*** Block opens ***

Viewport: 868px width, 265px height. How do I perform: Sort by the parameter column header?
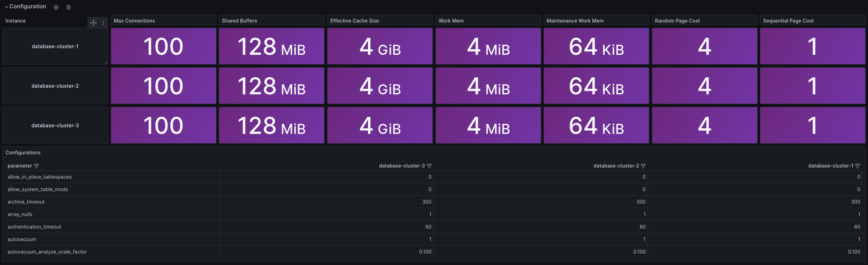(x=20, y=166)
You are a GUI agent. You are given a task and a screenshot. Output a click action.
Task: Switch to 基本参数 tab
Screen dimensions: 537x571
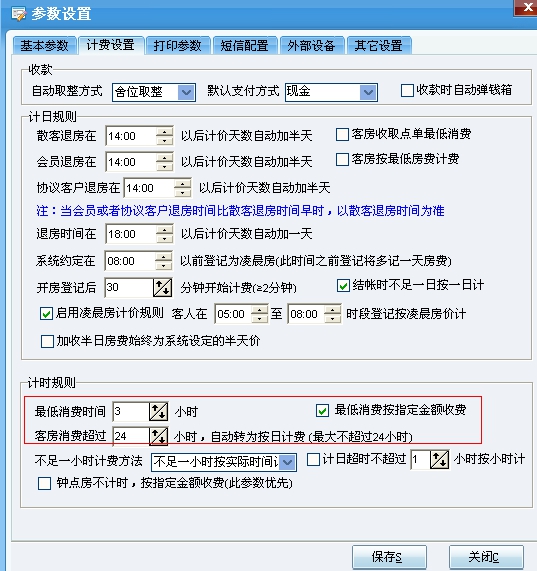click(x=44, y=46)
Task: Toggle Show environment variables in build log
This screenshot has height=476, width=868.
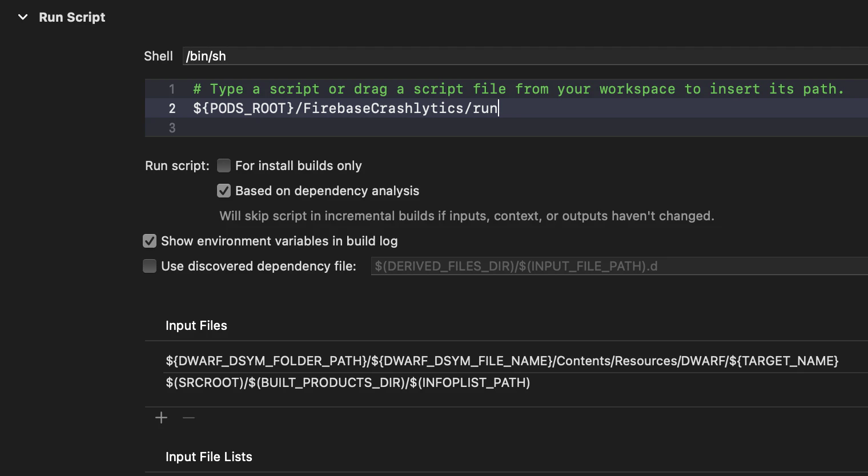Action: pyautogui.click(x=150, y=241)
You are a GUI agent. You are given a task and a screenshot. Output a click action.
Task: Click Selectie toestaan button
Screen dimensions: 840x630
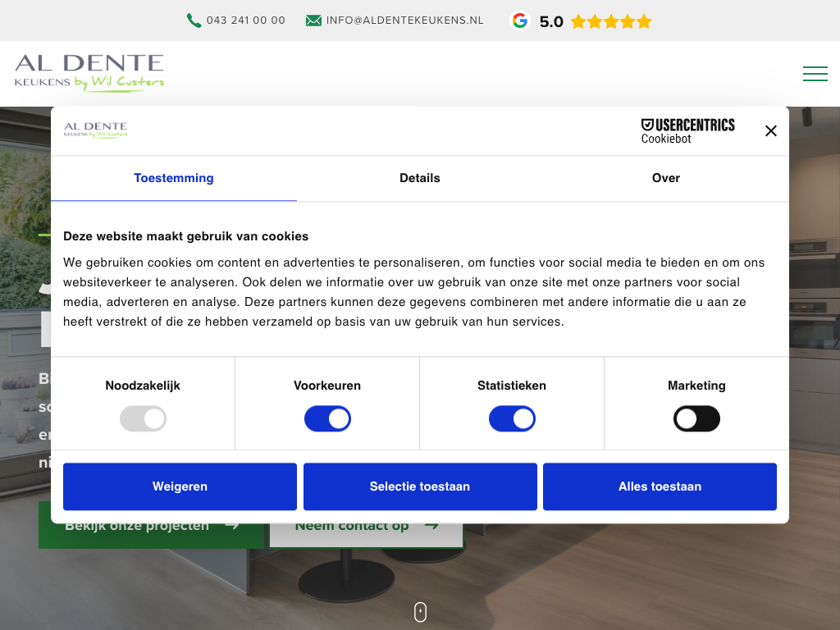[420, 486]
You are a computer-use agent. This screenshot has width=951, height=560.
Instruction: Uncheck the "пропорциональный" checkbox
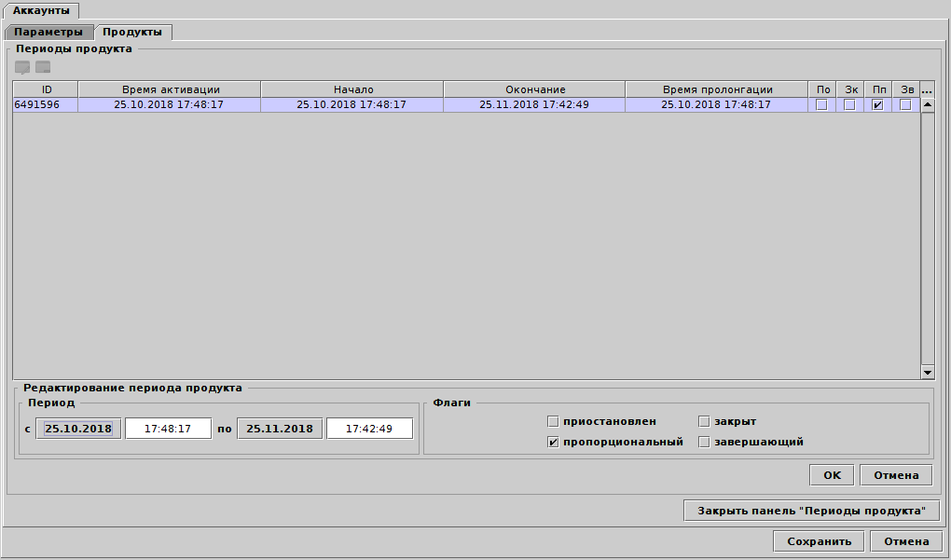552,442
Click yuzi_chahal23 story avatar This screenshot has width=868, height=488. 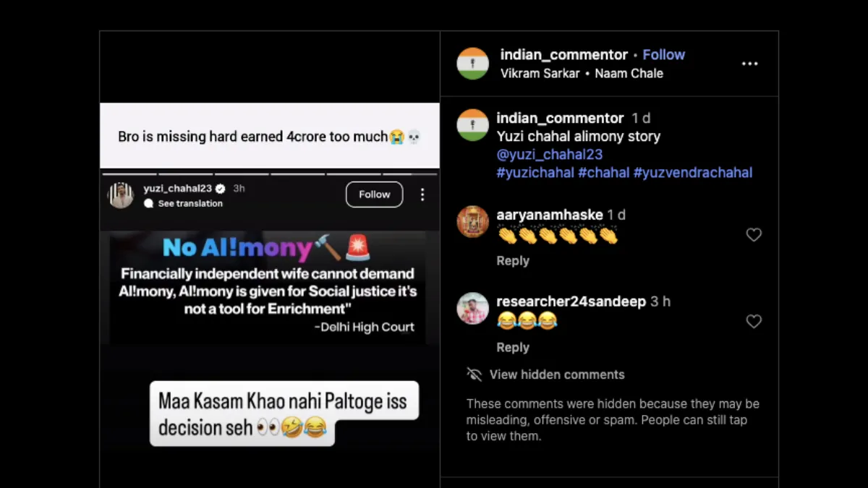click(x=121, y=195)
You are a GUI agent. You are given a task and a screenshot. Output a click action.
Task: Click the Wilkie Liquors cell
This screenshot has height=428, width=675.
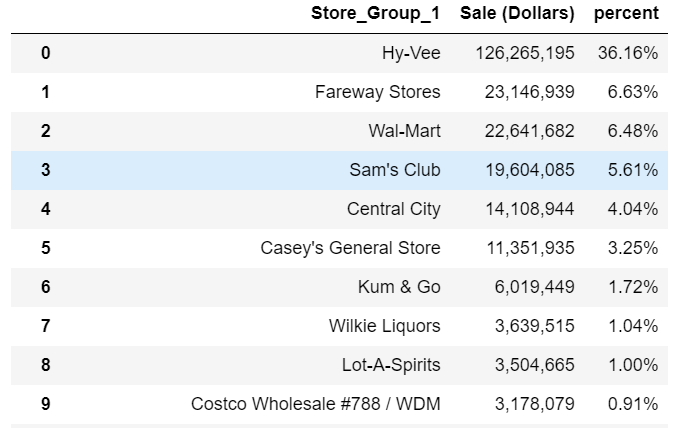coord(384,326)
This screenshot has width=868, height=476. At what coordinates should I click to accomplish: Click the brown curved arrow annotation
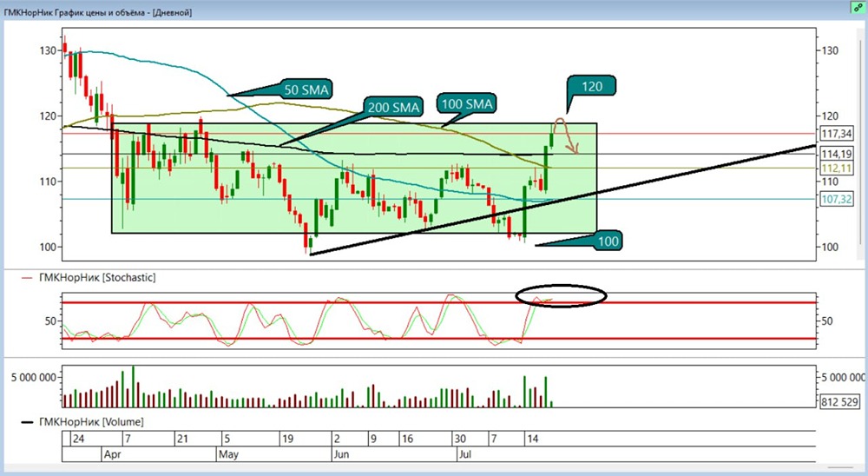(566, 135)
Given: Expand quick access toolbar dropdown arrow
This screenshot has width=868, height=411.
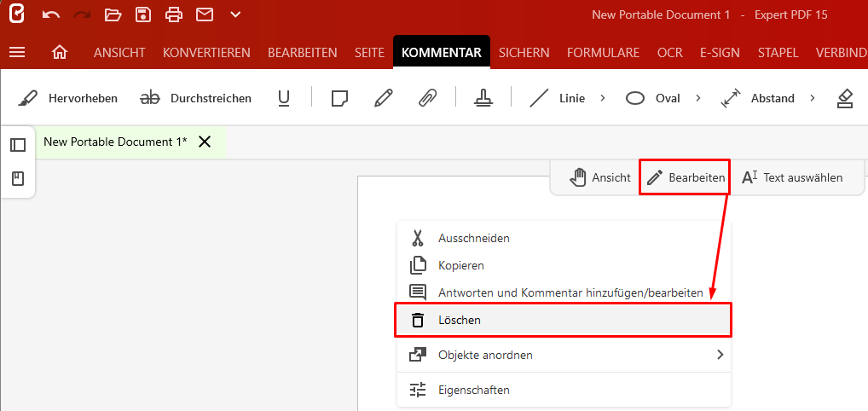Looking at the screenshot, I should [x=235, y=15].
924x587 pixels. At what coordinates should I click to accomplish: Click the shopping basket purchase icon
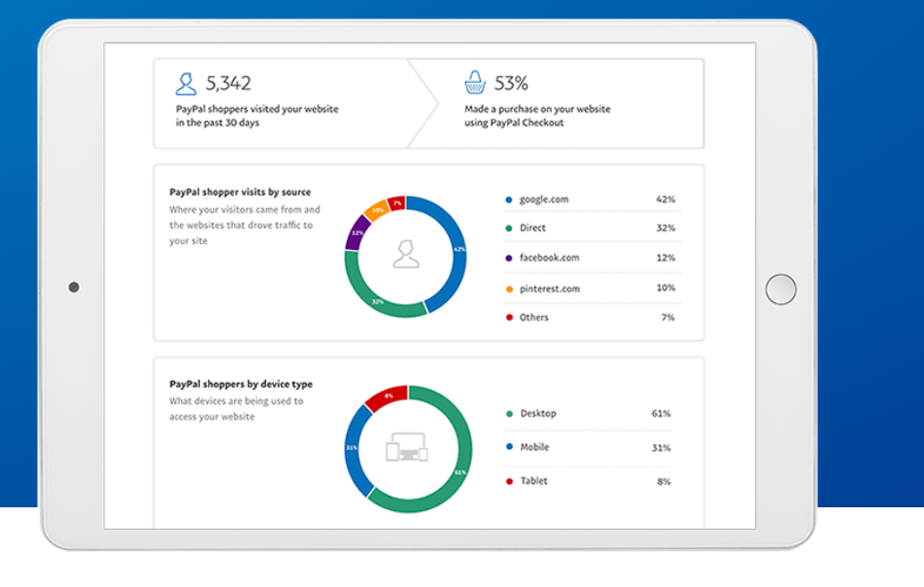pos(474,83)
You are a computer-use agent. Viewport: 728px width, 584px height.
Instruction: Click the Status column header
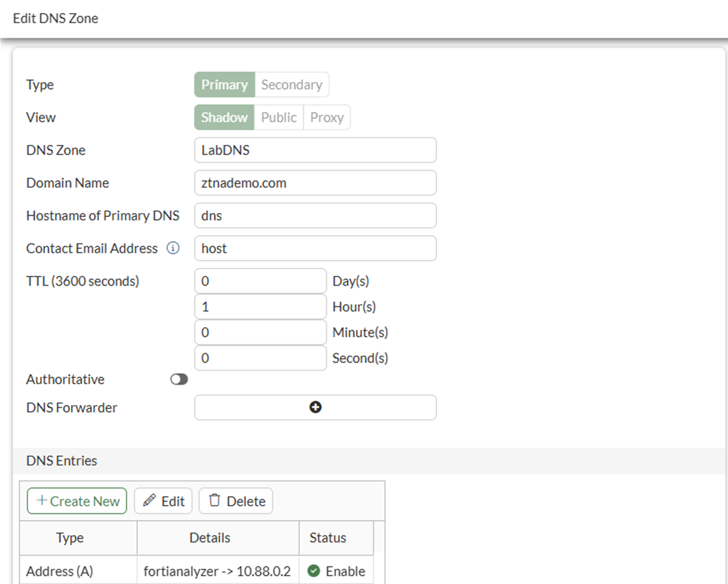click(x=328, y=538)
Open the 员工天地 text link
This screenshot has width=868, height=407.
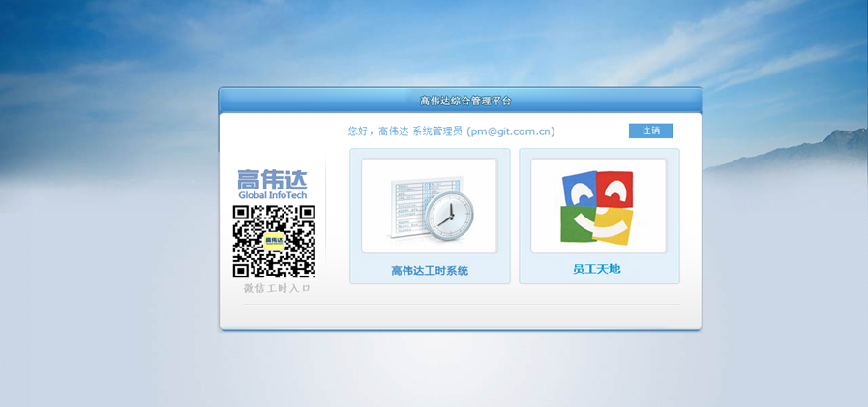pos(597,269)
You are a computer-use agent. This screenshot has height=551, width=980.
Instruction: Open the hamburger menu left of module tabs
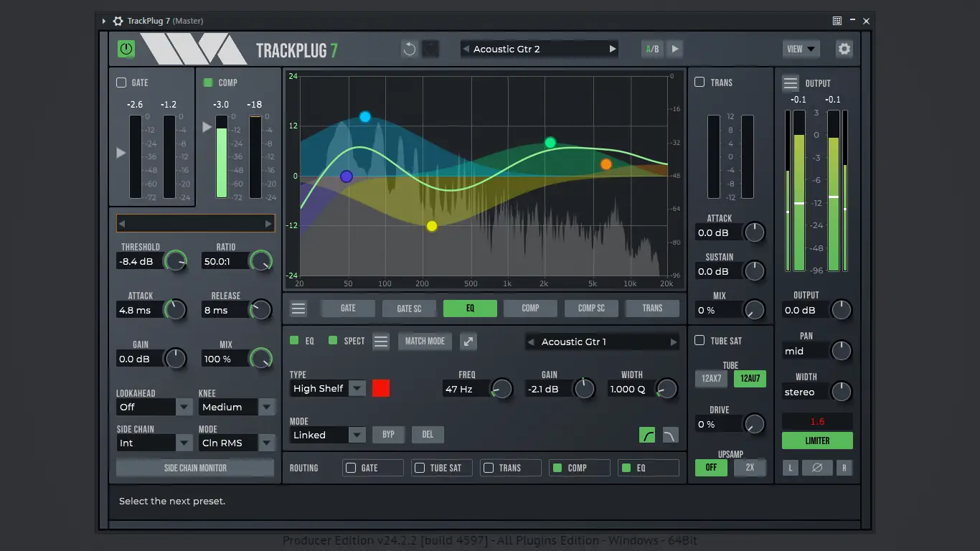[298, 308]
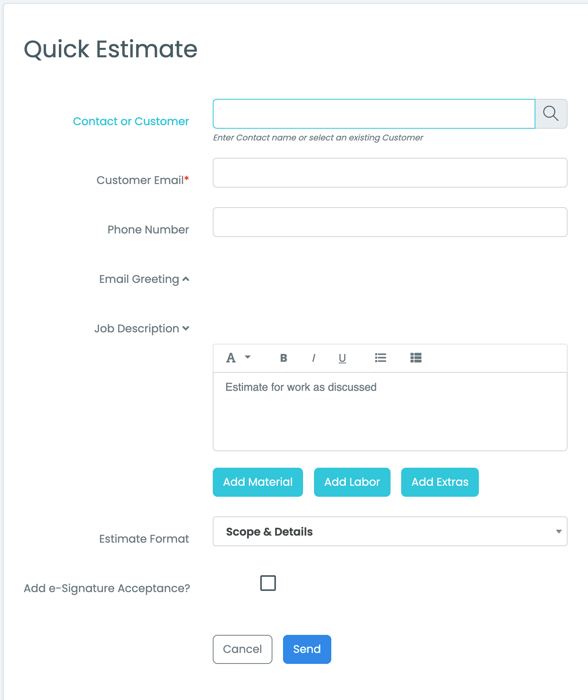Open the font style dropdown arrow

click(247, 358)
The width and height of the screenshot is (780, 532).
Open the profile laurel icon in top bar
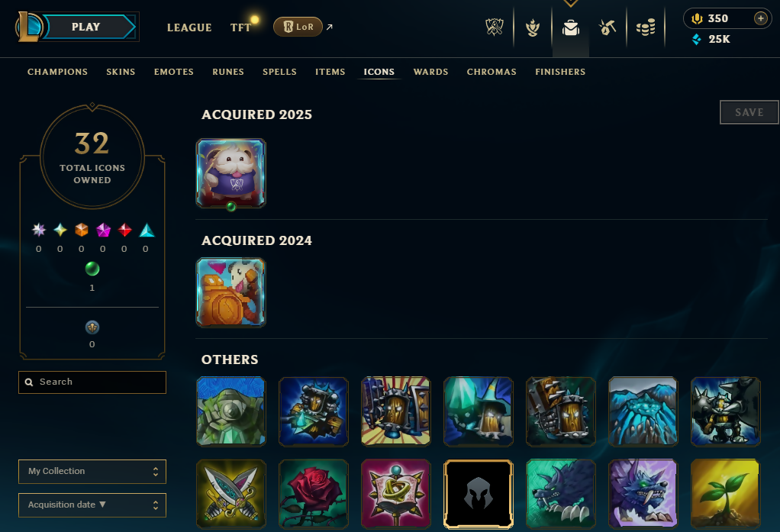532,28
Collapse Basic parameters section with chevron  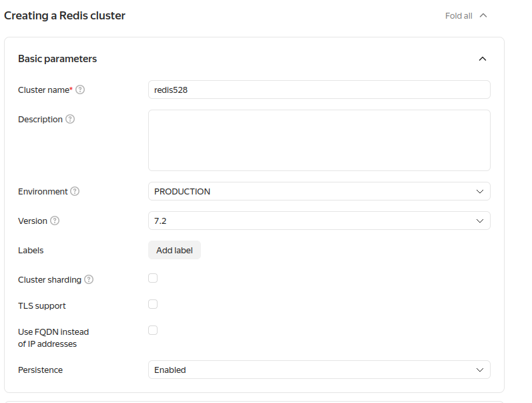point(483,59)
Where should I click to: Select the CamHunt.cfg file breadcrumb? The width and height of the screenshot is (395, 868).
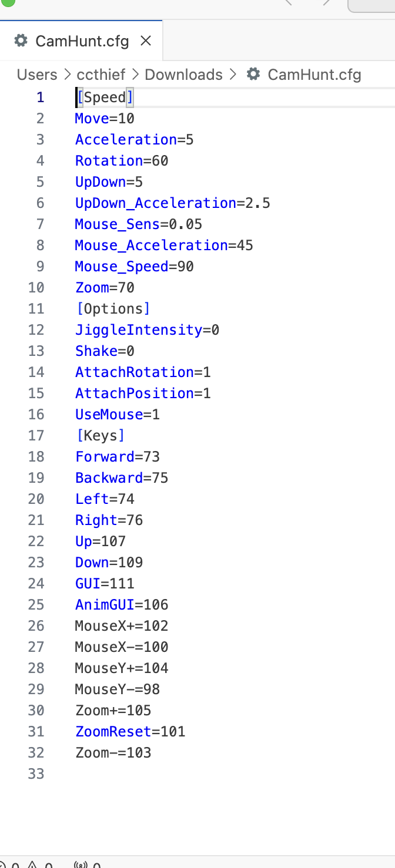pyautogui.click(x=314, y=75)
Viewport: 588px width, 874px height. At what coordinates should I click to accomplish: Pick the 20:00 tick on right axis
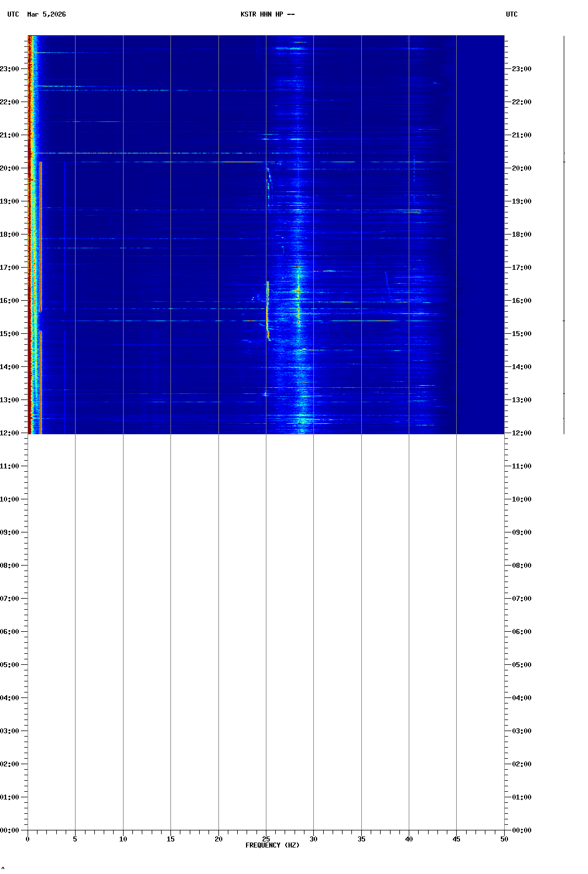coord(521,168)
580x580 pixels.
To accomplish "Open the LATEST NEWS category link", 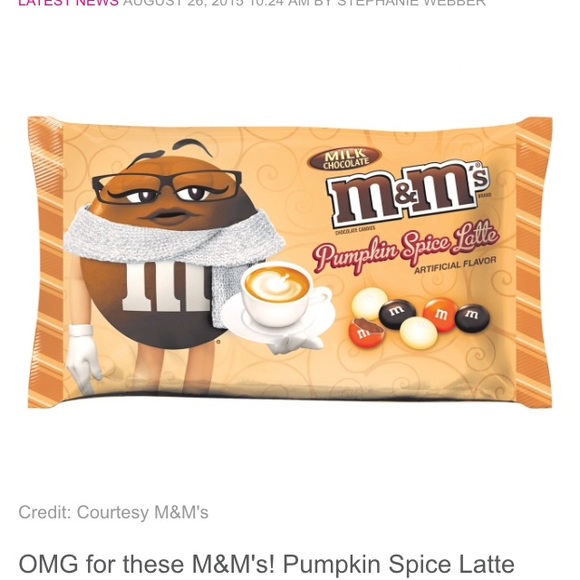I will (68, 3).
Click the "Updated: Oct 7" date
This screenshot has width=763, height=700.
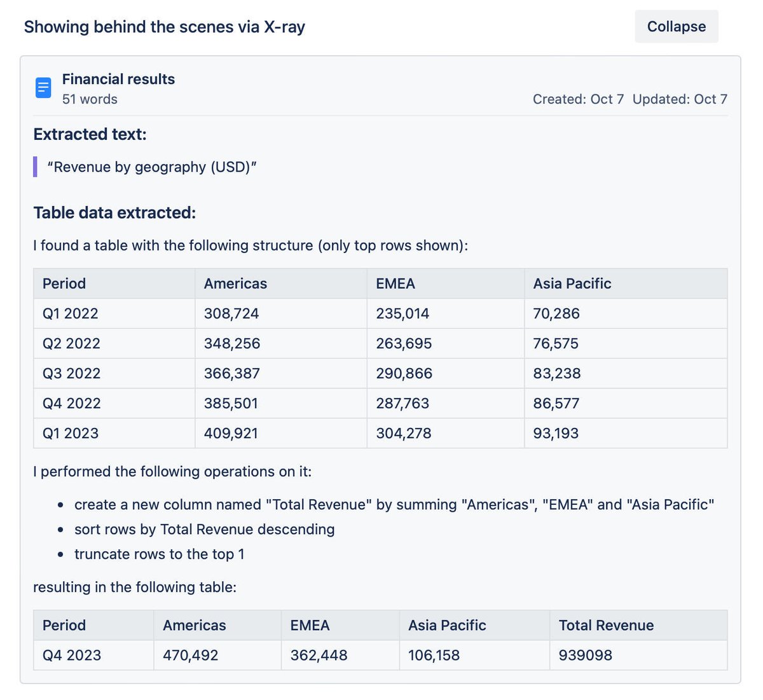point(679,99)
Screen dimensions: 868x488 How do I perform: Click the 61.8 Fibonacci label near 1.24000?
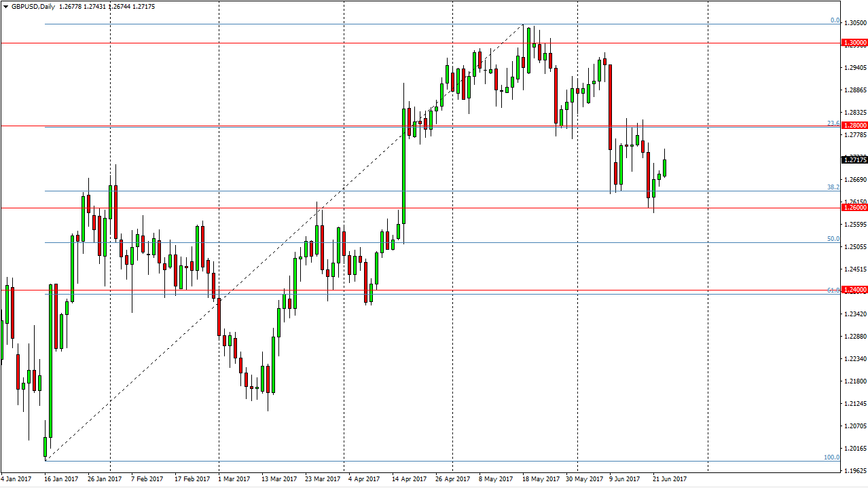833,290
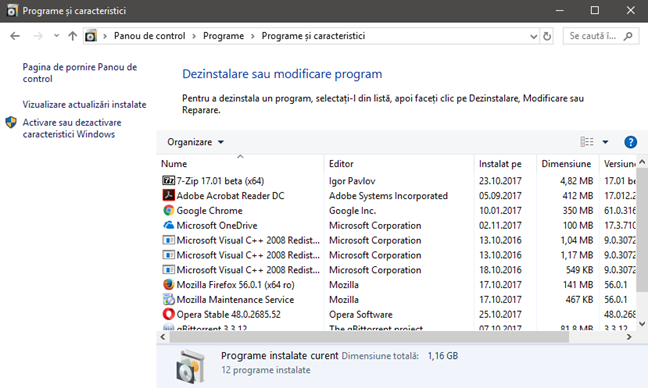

*** Block closes ***

▶ _TASK DETAILS_: Going by the entries above, repeat exactly the lines that start at the line with "This screenshot has width=868, height=476." and go on through the line with "Given: Expand quick". Pictures are not part of the copy.

▶ _SOLUTION FOR THIS TASK_:
This screenshot has width=868, height=476. At what coordinates should I click to accomplish: Click the brown curved arrow annotation
(566, 135)
Given: Expand quick access toolbar dropdown arrow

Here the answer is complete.